I spent those three hours staring at my latest poem from Myrddin class, which strangely refused to translate itself. At this rate, soon I’d start failing my own classes. To add insult to injury, when the bell for lunch rang, Orion sat back in his chair and sighed and said, “There, I got it,” and he’d finished the entire worksheet. He’d still have to actually brew the potion, but that wasn’t a horrible burden: it was a reflex-boosting concoction that would make him even more of a terror to mals everywhere. It was an outrageously good remedial assignment. My remedial alchemy assignments are always poisons that kill instantly, kill gruesomely, or sometimes kill instantly and gruesomely.

“Good,” I said sourly, packing up. “Do you need any more help with it, Lake, or do you think you can manage the measuring spoons after lunch without supervision?”

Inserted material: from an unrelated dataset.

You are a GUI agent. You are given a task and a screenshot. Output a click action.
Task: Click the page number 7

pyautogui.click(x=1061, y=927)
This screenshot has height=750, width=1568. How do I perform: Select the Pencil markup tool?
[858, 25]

“I’ll be fine,” he said, with a glare, and then he remembered that something had almost happened and apparently he didn’t think it had been such a bad idea as all that, because he stopped glaring and blurted, “Unless you want to come,” which was horribly absurd: Want to come help me with my remedial alchemy assignment down in the lab was possibly the worst date ever and he had absolutely no business inviting anyone to do it, and I had absolutely no business even thinking about saying yes.

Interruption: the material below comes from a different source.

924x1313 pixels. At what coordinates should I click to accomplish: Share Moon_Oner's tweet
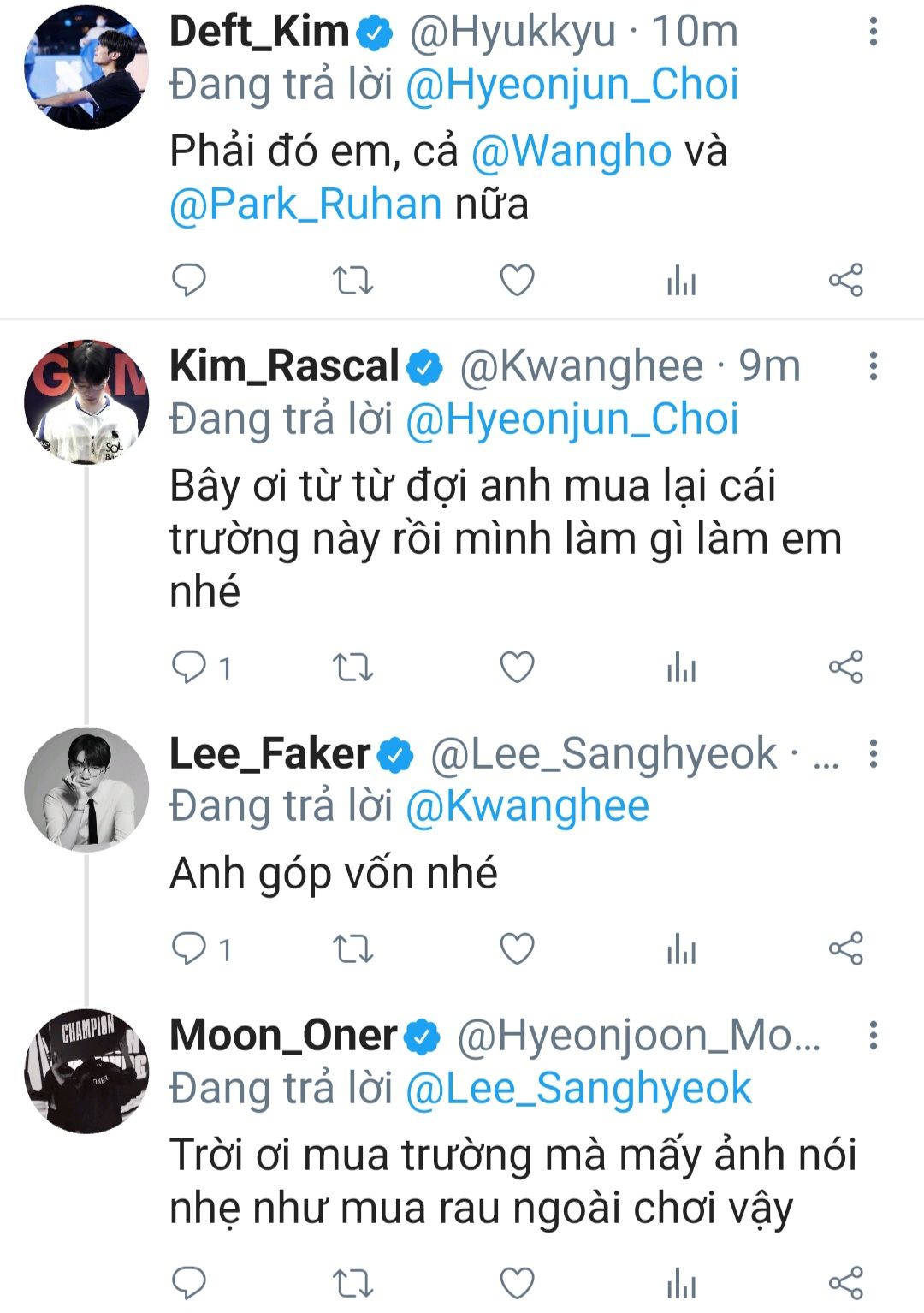(x=845, y=1282)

And I’d also promised Aadhya to help her tune the lute this afternoon, so I couldn’t say yes. Just as well. “Don’t be ridiculous,” I said coolly, as I snatched up my last two books. He went sheepish and curled in, and I swept away into the aisle back towards the reading room and the stairs, silently congratulating myself on having stomped on his aspirations, except as we started to clear our trays, Aadhya said to me, “Are we still on for tuning the lute now?” and Orion shot a narrow-eyed look across the table at me like Oh so you would have said yes otherwise wouldn’t you. I avoided his eyes. He didn’t need any more ideas than he already had, and neither did I. Instead I hurried off with Aadhya to an empty classroom to work on the lute, only the instant we got clear of other people she nudged me in the arm and raised her eyebrows and was all, “Wellllll?”

“What?” I said.

She gave me a shove. “Are you dating now?”

“No!”

“Oh, come on, seriously, look me in the face and tell me you didn’t kiss at least once up there,” Aadhya said.

“We didn’t!” I said, in glad and perfect honesty, and at dinner I grudgingly gave Precious the three ripe red grapes out of the fruit cup I’d bagged that was otherwise only full of tired-looking honeydew and pale underripe pineapple chunks that stung in my mouth. “Don’t take this as encouragement,” I told her. She accepted them with smug graciousness and ate all three one after another and went to sleep in her cup with her tiny belly distended.

* * *

There’re almost no holidays in the Scholomance. They’d be a pointless fiction, but that’s not why we don’t have them; we don’t have them because we—and the school—can’t afford them. We need to be working, all the time, just to keep the lights on. So there’s only graduation and induction day, on the second of July, and the semesters are divided around the first of January, which is also when the senior class rankings get posted and the winter cleansing happens. But that leaves one extra day in the first semester, which the Americans decided was a terrible problem that obviously had to be addressed. So one day each fall, after the last of the remedial post-midterms work has been turned in—or not—we have Field Day.